Give an exact reproduction of all the lines in the listing.

(Beginning of INPUT RECORDS)

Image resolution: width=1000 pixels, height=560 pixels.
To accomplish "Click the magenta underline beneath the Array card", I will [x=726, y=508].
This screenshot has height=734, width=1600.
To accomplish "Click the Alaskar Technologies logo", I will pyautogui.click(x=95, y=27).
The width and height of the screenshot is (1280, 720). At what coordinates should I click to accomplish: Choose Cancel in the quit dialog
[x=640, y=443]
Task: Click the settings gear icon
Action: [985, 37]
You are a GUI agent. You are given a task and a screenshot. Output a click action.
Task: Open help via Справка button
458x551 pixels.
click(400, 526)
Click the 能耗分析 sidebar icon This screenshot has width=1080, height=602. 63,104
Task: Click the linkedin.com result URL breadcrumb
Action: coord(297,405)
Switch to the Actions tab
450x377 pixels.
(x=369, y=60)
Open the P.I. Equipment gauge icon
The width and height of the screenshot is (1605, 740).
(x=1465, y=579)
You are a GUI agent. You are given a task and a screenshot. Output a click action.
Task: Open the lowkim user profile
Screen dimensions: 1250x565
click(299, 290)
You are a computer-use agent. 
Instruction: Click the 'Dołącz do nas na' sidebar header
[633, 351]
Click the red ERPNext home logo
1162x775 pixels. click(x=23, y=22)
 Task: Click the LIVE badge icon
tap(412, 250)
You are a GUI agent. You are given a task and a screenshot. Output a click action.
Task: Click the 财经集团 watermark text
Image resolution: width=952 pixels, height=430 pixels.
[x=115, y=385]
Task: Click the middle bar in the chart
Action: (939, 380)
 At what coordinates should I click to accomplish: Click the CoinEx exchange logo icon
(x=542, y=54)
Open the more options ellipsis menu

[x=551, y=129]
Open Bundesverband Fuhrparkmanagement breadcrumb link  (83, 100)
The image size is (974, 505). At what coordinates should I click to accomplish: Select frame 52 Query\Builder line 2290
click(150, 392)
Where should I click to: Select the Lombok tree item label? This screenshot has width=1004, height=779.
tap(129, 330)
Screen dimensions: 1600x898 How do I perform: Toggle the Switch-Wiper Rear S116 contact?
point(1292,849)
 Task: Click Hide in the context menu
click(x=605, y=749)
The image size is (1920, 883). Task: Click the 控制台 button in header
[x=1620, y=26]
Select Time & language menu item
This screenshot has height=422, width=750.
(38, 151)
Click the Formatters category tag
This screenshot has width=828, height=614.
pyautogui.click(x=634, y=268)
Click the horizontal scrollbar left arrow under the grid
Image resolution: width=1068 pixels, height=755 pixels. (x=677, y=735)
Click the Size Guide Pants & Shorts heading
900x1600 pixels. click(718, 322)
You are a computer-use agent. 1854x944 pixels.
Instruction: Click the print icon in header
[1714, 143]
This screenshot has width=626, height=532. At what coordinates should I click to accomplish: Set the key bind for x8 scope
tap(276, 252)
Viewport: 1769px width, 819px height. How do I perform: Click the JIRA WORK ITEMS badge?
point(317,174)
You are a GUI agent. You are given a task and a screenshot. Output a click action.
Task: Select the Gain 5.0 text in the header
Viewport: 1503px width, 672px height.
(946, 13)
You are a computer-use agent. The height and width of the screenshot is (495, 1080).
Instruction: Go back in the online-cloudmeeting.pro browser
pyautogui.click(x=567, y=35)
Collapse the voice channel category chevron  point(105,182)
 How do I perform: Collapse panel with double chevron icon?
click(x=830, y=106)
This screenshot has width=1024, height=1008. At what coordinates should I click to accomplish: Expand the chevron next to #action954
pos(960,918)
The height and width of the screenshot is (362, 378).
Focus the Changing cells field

(End of INPUT RECORDS)

> REPLY TO THE EXERCISE:
Image resolution: width=1000 pixels, height=560 pixels.
To accomplish "Click the magenta underline beneath the Array card", I will [x=726, y=508].
This screenshot has height=734, width=1600.
To accomplish "Click the Alaskar Technologies logo", I will pyautogui.click(x=95, y=27).
The width and height of the screenshot is (1280, 720). At what coordinates should I click to accomplish: Choose Cancel in the quit dialog
[x=640, y=443]
Task: Click the settings gear icon
Action: [985, 37]
You are a GUI agent. You are given a task and a screenshot. Output a click action.
Task: Open help via Справка button
458x551 pixels.
click(400, 526)
Click the 能耗分析 sidebar icon This screenshot has width=1080, height=602. 63,104
Task: Click the linkedin.com result URL breadcrumb
Action: coord(297,405)
Switch to the Actions tab
450x377 pixels.
(x=369, y=60)
Open the P.I. Equipment gauge icon
The width and height of the screenshot is (1605, 740).
(x=1465, y=579)
You are a GUI agent. You are given a task and a screenshot. Output a click action.
Task: Open the lowkim user profile
Screen dimensions: 1250x565
click(299, 290)
You are a computer-use agent. 
Instruction: Click the 'Dołącz do nas na' sidebar header
[633, 351]
Click the red ERPNext home logo
1162x775 pixels. click(x=23, y=22)
 Task: Click the LIVE badge icon
tap(412, 250)
You are a GUI agent. You are given a task and a screenshot. Output a click action.
Task: Click the 财经集团 watermark text
Image resolution: width=952 pixels, height=430 pixels.
[x=115, y=385]
Task: Click the middle bar in the chart
Action: (939, 380)
 At what coordinates should I click to accomplish: Click the CoinEx exchange logo icon
(x=542, y=54)
Open the more options ellipsis menu

[x=551, y=129]
Open Bundesverband Fuhrparkmanagement breadcrumb link  (83, 100)
The image size is (974, 505). At what coordinates should I click to accomplish: Select frame 52 Query\Builder line 2290
click(150, 392)
Where should I click to: Select the Lombok tree item label? This screenshot has width=1004, height=779.
tap(129, 330)
Screen dimensions: 1600x898 How do I perform: Toggle the Switch-Wiper Rear S116 contact?
point(1292,849)
 Task: Click Hide in the context menu
click(x=605, y=749)
The image size is (1920, 883). Task: Click the 控制台 button in header
[x=1620, y=26]
Select Time & language menu item
This screenshot has height=422, width=750.
(38, 151)
Click the Formatters category tag
This screenshot has width=828, height=614.
pyautogui.click(x=634, y=268)
Click the horizontal scrollbar left arrow under the grid
Image resolution: width=1068 pixels, height=755 pixels. (x=677, y=735)
Click the Size Guide Pants & Shorts heading
900x1600 pixels. click(718, 322)
You are a computer-use agent. 1854x944 pixels.
Instruction: Click the print icon in header
[1714, 143]
This screenshot has width=626, height=532. At what coordinates should I click to accomplish: Set the key bind for x8 scope
tap(276, 252)
Viewport: 1769px width, 819px height. How do I perform: Click the JIRA WORK ITEMS badge?
point(317,174)
You are a GUI agent. You are given a task and a screenshot. Output a click action.
Task: Select the Gain 5.0 text in the header
Viewport: 1503px width, 672px height.
(946, 13)
You are a computer-use agent. The height and width of the screenshot is (495, 1080).
Instruction: Go back in the online-cloudmeeting.pro browser
pyautogui.click(x=567, y=35)
Collapse the voice channel category chevron  point(105,182)
 How do I perform: Collapse panel with double chevron icon?
click(x=830, y=106)
This screenshot has width=1024, height=1008. At what coordinates should I click to accomplish: Expand the chevron next to #action954
pos(960,918)
The height and width of the screenshot is (362, 378).
Focus the Changing cells field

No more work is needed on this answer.